> **ESTRATTO DEL TESTO**:
Comodato dissimulante una locazione e strumenti giuridici in capo al conduttore per far valere l’illiceità del contratto

26 Febbraio 2024

Con l'ordinanza in commento, la Cassazione, in presenza di una fattispecie (purtroppo, non rara) in cui un contratto di comodato dissimulava, in realtà, una locazione, ha chiarito che, discutendosi della illiceità dell'accordo dissimulato, la prova per testimoni era ammissibile senza limiti, ai sensi dell'art. 1417 c.c., rimproverando alla Corte territoriale, per un verso, di non aver ammesso la relativa prova orale richiesta dal ricorrente e, per altro verso, di aver affermato che risultavano inammissibili le prove diverse da quella scritta (segnatamente, la controdichiarazione), benché l'asserito conduttore avesse sostenuto la contrarietà a norme imperative del suddetto contratto dissimulato.

Massima

Qualora venga stipulato un contratto di comodato, dissimulante un contratto di locazione, quest'ultimo è opponibile al terzo acquirente ai sensi dell'art. 1599, comma 1, c.c. e al conduttore è consentito provare la simulazione, nei confronti sia dell'originaria parte locatrice che degli aventi causa, con prove testimoniali e per presunzioni, trattandosi di illiceità della locazione dissimulata per contrasto con norme imperative.

Il caso

La causa - giunta all'esame del Supremo Collegio - originava da un ricorso exart. 447-bis c.p.c. proposto da Tizio nei confronti di Caio, per sentirlo condannare al rilascio di un immobile ad uso abitativo che l'attore aveva acquistato da Sempronio e che assumeva occupato sine titulo dal convenuto, per essere cessato il rapporto di comodato a suo tempo intercorso fra la parte venditrice e il medesimo convenuto.

Quest'ultimo, costituendosi in giudizio, da un lato, aveva eccepito la carenza di legittimazione attiva del ricorrente per nullità del contratto di compravendita, e, dall'altro, aveva contestato la domanda, assumendo di detenere l'immobile in forza di un contratto di locazione, che era stato dissimulato con un contratto di comodato e che era ancora in corso, deducendo, peraltro, di avere versato, nel corso della locazione, importi eccedenti a quelli dovuti per equo canone.

Il convenuto aveva chiamato in causa il venditore, chiedendo che venisse accertata la naturale scadenza della locazione, da ritenersi opponibile all'acquirente, e che il terzo chiamato fosse condannato alla restituzione dei canoni riscossi indebitamente ed al rimborso di spese da lui sostenute per l'immobile.

Il Tribunale aveva accolto la domanda del ricorrente, negando l'esistenza del contratto di locazione e ordinando il rilascio dell'immobile e rigettando, altresì, le domande proposte dal resistente nei confronti del terzo chiamato.

> **OBIETTIVO**:
Come si legge il passo del testo sul comodato dissimulante una locazione da "Qualora venga stipulato" a "con norme imperative.", se si sostituisce "terzo acquirente" con "nuovo proprietario"?

> **DATI FORNITI**:
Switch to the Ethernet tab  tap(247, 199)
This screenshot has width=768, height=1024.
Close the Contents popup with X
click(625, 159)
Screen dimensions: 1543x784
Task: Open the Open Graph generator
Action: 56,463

> **RISPOSTA SCRITTA**:
Qualora venga stipulato un contratto di comodato, dissimulante un contratto di locazione, quest'ultimo è opponibile al nuovo proprietario ai sensi dell'art. 1599, comma 1, c.c. e al conduttore è consentito provare la simulazione, nei confronti sia dell'originaria parte locatrice che degli aventi causa, con prove testimoniali e per presunzioni, trattandosi di illiceità della locazione dissimulata per contrasto con norme imperative.